4 East Coast states to test mileage tax
Friday, July 01, 2016
If you're reading this, thank you. You could be one of the 43 million Americans who've already headed out this long Independence Day holiday. I appreciate you delaying your trip, or at least checking this post, fittingly, on your mobile device.
More states are exploring mileage taxes to replace gas taxes. Maybe they should look at taxing dangerous drivers like this guy!
AAA's travel prediction this year represents the biggest July 4th travel volume on record and includes 5 million more travelers than we saw during the Memorial Day break, generally seen as the unofficial start of the summer vacation season.
The figure might be helped by the fact that the Fourth of July this year is on a Monday, giving most workers a long weekend. Also, AAA's travel calculations cover trips taken from Thursday, June 30 to Monday, July 4.
Inviting pump prices: Still-low gasoline prices, the cheapest on this holiday since 2005, also are encouraging drivers to venture out and little further.
The low fuel costs help offset the gas excise taxes, charged by the United States and many of the states. Four heavily trafficked eastern states, however, think it might be time to re-do how they collect money from drivers.
I-95 Corridor Coalition, which represents transportation agencies, toll authorities, and related organizations, has applied for a federal grant that would let several northeastern states test methods that could replace a gas tax.
One of those alternatives is charging drivers a fee based on how many miles they drive.
Increased interest in mileage taxes: Under the grant, Delaware, Pennsylvania, Connecticut and New Hampshire will implement pilot programs to test a mileage tax. Vermont also has signed on for the planning portion of the project, but financial constraints mean it will not conduct its own pilot.

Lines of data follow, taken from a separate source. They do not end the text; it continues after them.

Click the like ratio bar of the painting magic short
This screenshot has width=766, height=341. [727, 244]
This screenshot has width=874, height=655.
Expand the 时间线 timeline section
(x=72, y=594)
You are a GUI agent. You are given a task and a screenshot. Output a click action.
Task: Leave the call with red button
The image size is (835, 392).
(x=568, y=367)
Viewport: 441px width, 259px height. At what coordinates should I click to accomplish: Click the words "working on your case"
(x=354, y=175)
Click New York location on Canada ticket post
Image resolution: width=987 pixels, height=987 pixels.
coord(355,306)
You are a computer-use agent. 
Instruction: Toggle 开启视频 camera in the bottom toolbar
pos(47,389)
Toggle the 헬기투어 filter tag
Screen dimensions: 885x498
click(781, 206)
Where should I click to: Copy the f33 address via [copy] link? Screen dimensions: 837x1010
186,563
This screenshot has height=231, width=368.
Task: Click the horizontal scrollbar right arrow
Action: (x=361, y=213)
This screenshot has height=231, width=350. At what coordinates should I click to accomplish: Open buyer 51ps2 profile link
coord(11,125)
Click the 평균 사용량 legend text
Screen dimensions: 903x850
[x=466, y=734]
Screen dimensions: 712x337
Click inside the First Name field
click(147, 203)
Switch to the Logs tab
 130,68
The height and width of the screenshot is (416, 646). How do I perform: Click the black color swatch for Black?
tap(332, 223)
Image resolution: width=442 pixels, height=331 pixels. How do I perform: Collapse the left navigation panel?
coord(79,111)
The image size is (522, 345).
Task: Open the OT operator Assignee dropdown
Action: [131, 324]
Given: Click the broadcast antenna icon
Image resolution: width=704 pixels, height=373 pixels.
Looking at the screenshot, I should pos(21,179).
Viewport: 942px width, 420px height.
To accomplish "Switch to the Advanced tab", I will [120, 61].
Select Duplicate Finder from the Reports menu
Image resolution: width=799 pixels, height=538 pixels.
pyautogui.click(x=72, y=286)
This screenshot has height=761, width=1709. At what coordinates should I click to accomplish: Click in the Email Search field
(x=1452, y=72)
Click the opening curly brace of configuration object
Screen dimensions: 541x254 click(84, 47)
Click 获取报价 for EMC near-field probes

On the other side of the country, Nevada and Oregon have already run their own mileage tax tests. California will begin testing it this month.
Mileage taxes in lieu of fuel taxes started getting more attention when hybrid and electric autos started making inroads into the consumer auto market. Since those vehicles don't use any or as much traditional fossil fuel, the drivers don't pay the excise taxes. But they still use the roads and other infrastructure that the fuel taxes fund.
"The idea is to get folks comfortable that mileage-based user fees are a feasible, reasonable and easy-to-use approach," Patricia G. Hendren, executive director of the I-95 Coalition, told The Washington Post.
Gas taxes still preferred: Logic and feasibility, however, don't sway a lot of drivers.
A June 2016 survey by the Mineta Transportation Institute found that support for a 1-cent per mile tax was only 23 percent, down a percentage point from just a year ago. Support went up, however, to 48 percent, four point higher than in 2015, when that same mileage tax amount was based on based on cars' pollution emissions.
Of course, most drivers and politicians also are averse to raising fuel taxes. Although some states have taken steps to hike their gas taxes, lawmakers in Washington, D.C., haven't touched the federal 18.4 cents-per-gallon gas tax since 1993.
But something's got to give or our already crumbling roads and bridges definitely will.